**Set exercise**
Collect every line of the listing below that contains the string "height" and copy each of those lines in full.

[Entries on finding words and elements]
----------------
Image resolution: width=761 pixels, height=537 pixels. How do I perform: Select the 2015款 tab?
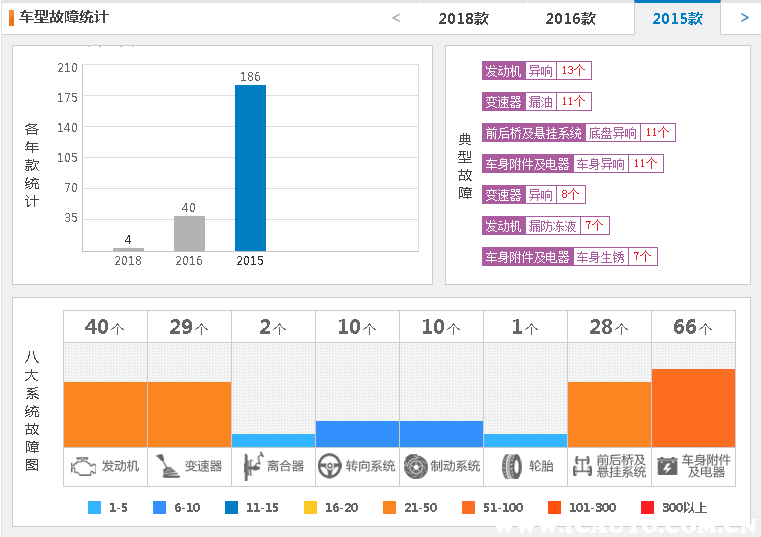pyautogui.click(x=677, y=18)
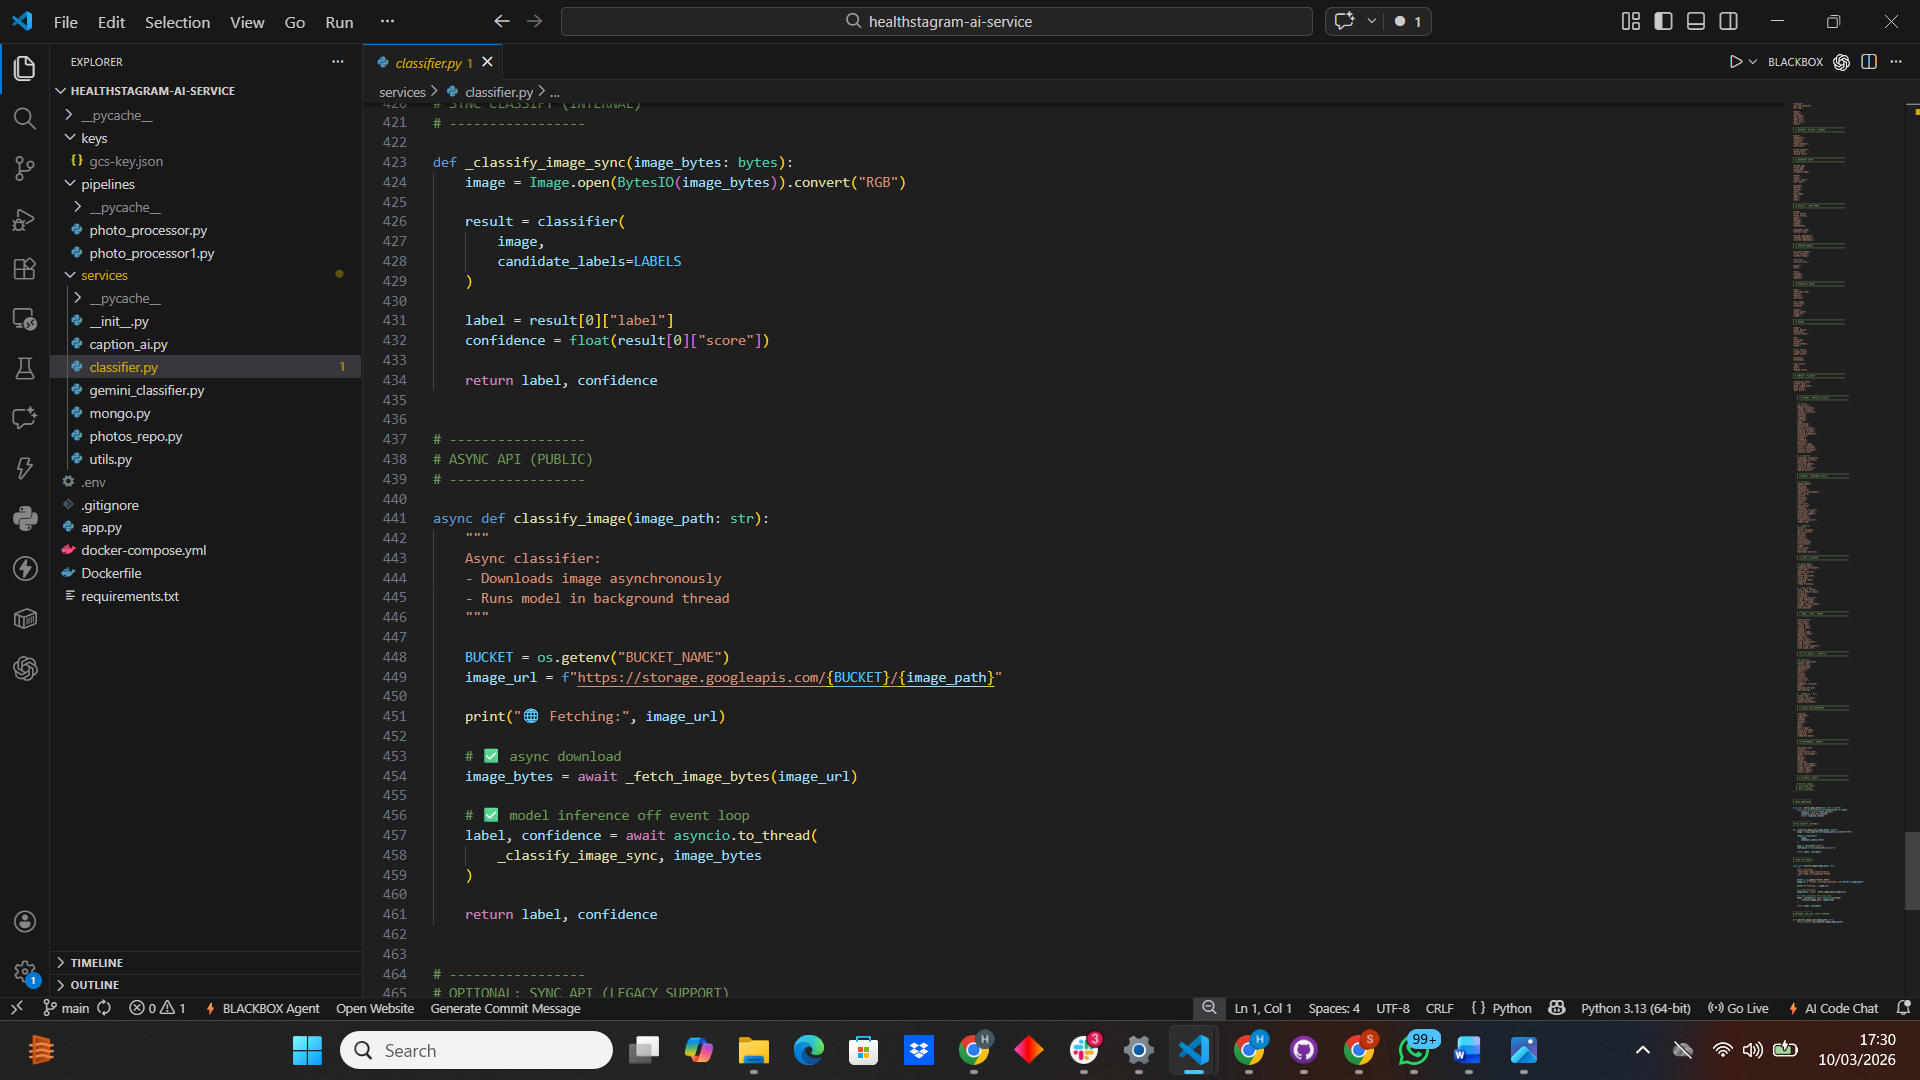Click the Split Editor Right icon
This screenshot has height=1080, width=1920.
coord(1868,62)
----------------
**Exercise solution**
Image resolution: width=761 pixels, height=537 pixels. How do I perform: Select the 2015款 tab?
This screenshot has height=1080, width=1920.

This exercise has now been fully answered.